- [Directions for this task]
Check every line in the records below for the word "height" and report how many have it, nothing more.

- [Material shown]
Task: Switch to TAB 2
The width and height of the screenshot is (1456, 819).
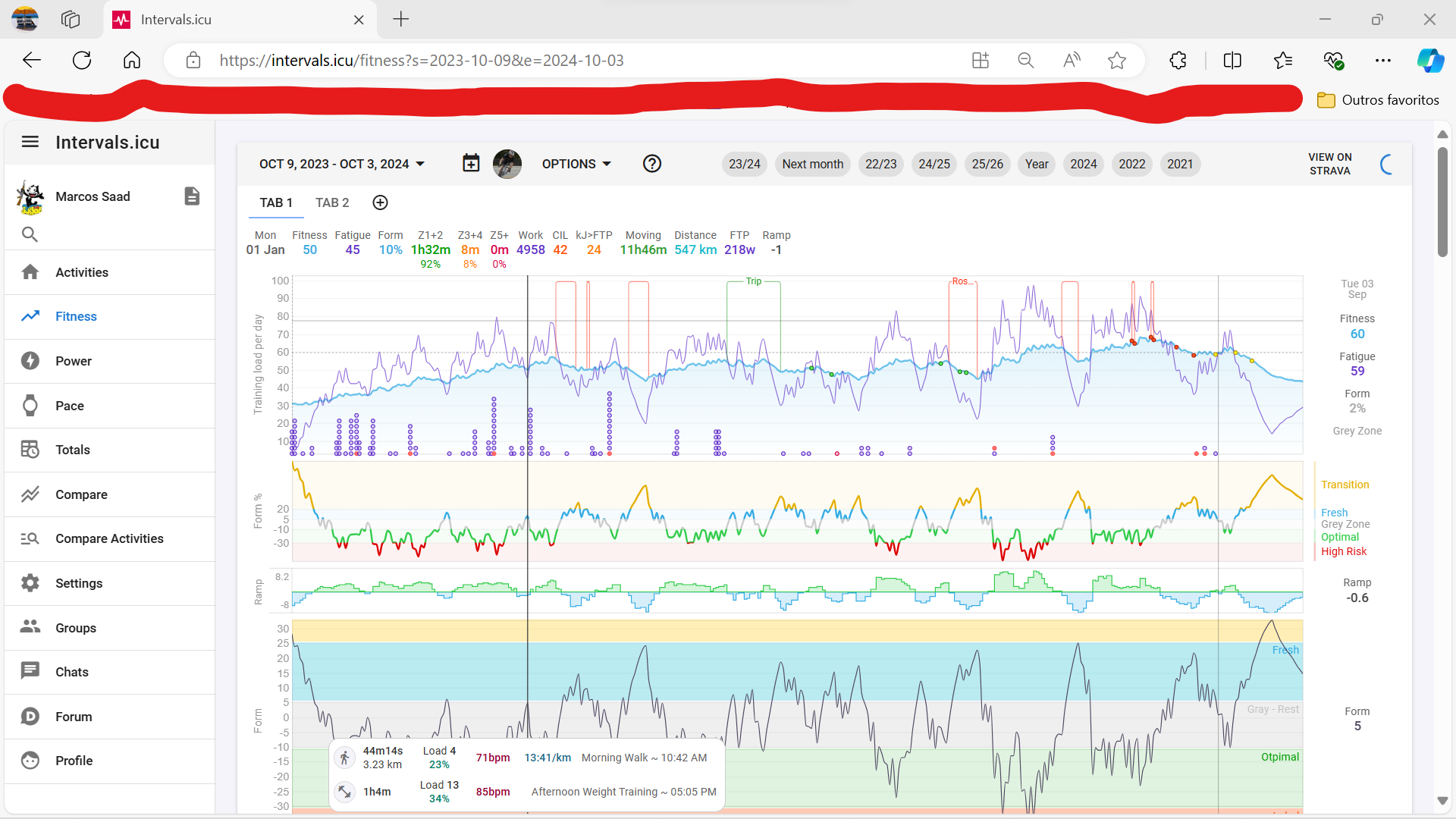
* * *
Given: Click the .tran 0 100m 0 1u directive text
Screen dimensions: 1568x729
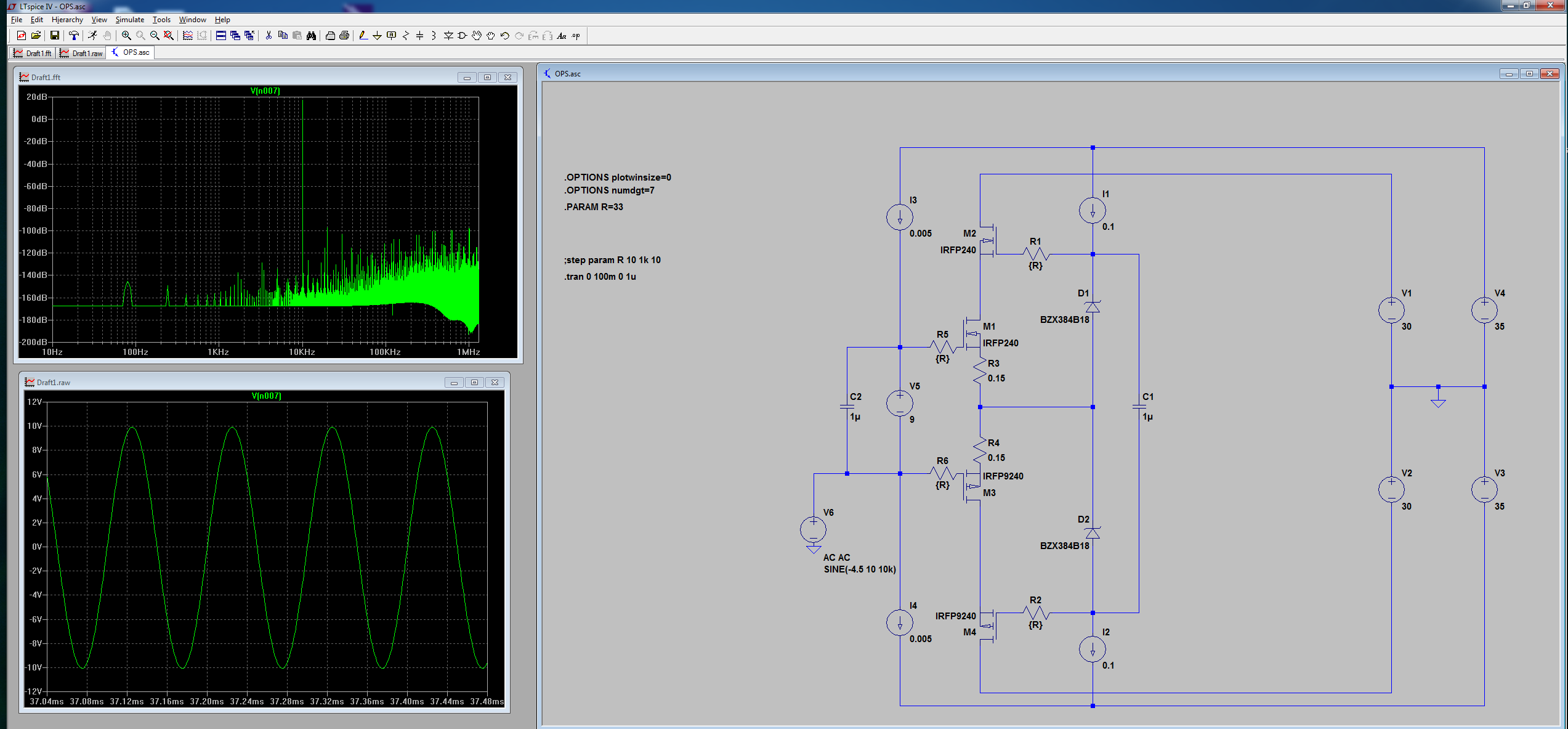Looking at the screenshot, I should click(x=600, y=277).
---
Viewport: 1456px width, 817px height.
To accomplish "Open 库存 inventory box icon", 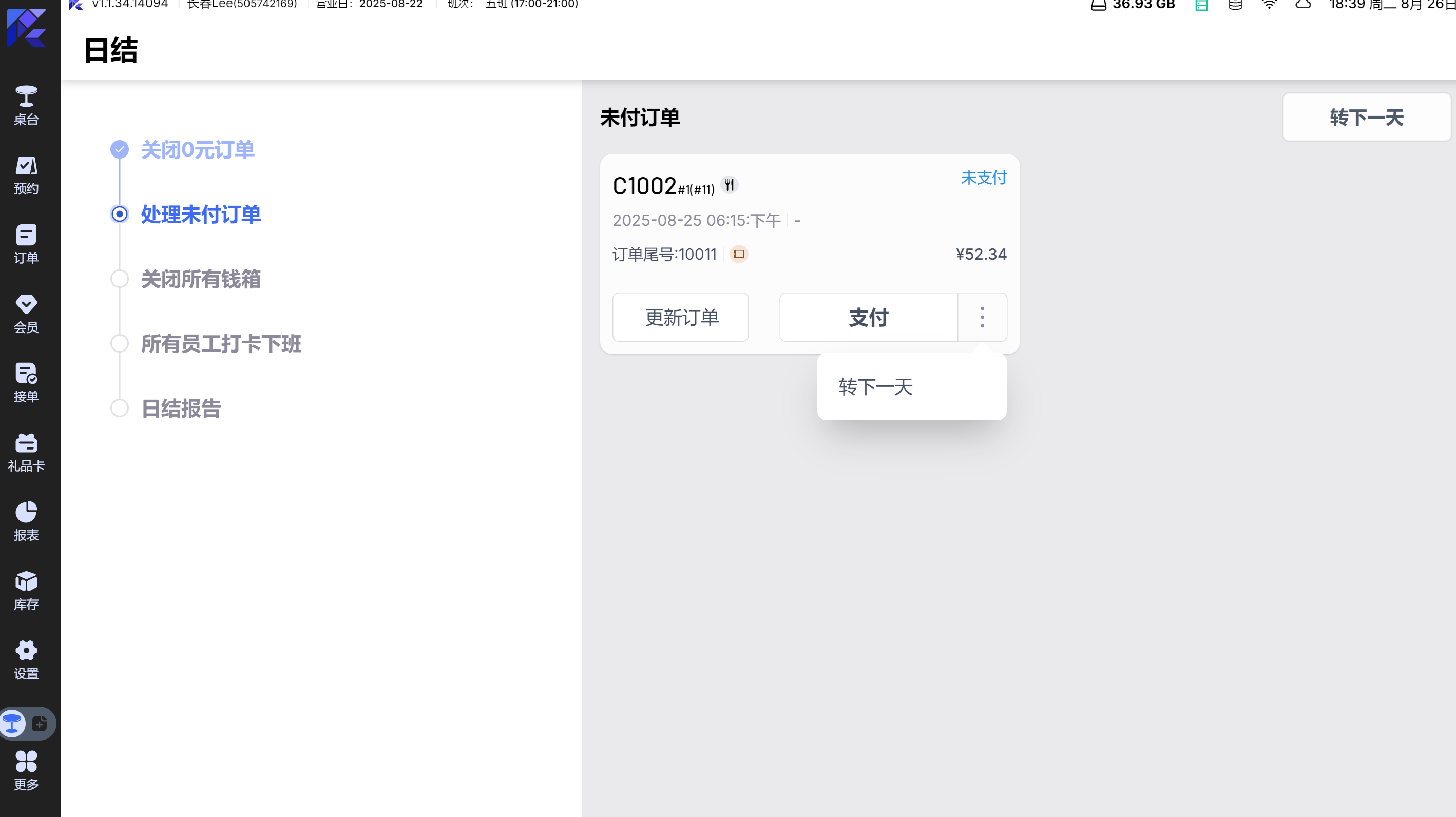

- [Reply to the task]
2